Longevity is one indicator that shows us to be rich. Long Live Us, a piece by Diane Katz for National Review Online says
Americans are living longer than at any time in history -- 76.9 years, on average...Life expectancy in America circa 1900 was a mere 48 years (an improvement, nonetheless, over the Stone Age's typical 25-year lifespan).
She argues that this is due to progress "fueled by free minds and free markets." She cites other indicators of progress against disease and infant mortality.
An interview with Paul Romer by Reason Magazine's Ronald Bailey discusses economic growth, science, and markets. Romer is a Stanford economist and a proponent of "new growth theory," which emphasizes the accumulation and application of knowledge as a source of economic growth. One issue that Romer discusses in the interview is the tension between markets and science
To the extent that you’re using the market system to refine and bring ideas into practical application, we have to create some kind of control over the idea. That could be through patents. It could be through copyright. It might even be through secrecy...
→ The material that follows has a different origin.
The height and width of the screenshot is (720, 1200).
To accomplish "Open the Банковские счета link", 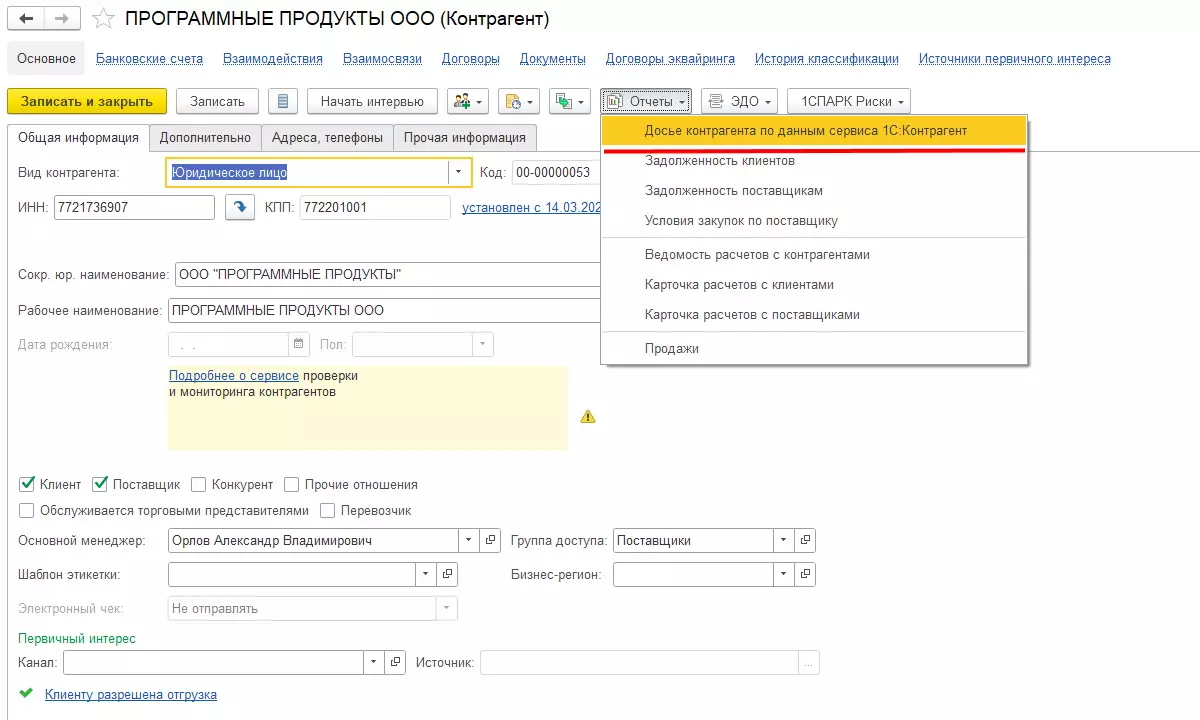I will pos(149,59).
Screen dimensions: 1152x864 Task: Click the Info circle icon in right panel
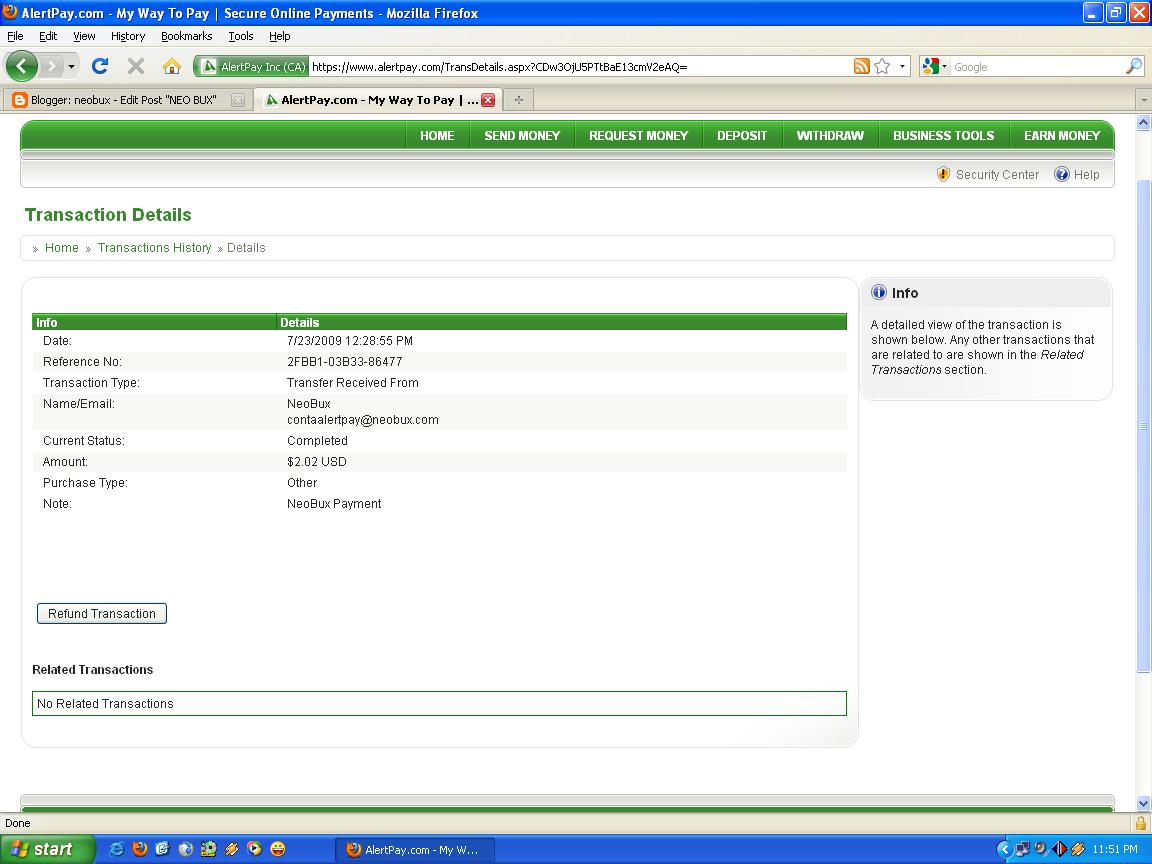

But there are other stages in the development of ideas. Think about the basic science that led to the discovery of the structure of DNA. There are some kinds of ideas where, once those ideas are uncovered, you’d like to make them as broadly available as possible, so everybody in the world can put them to good use. There we find it efficient to give those ideas away for free and encourage everybody to use them. If you’re going to be giving things away for free, you’re going to have to find some system to finance them, and that’s where government support typically comes in.
In the next century we’re going to be moving back and forth, experimenting with where to draw the line between institutions of science and institutions of the market.
Or, as I like to put it, "A central economic paradox of our time is that information wants to be free, but people need to get paid."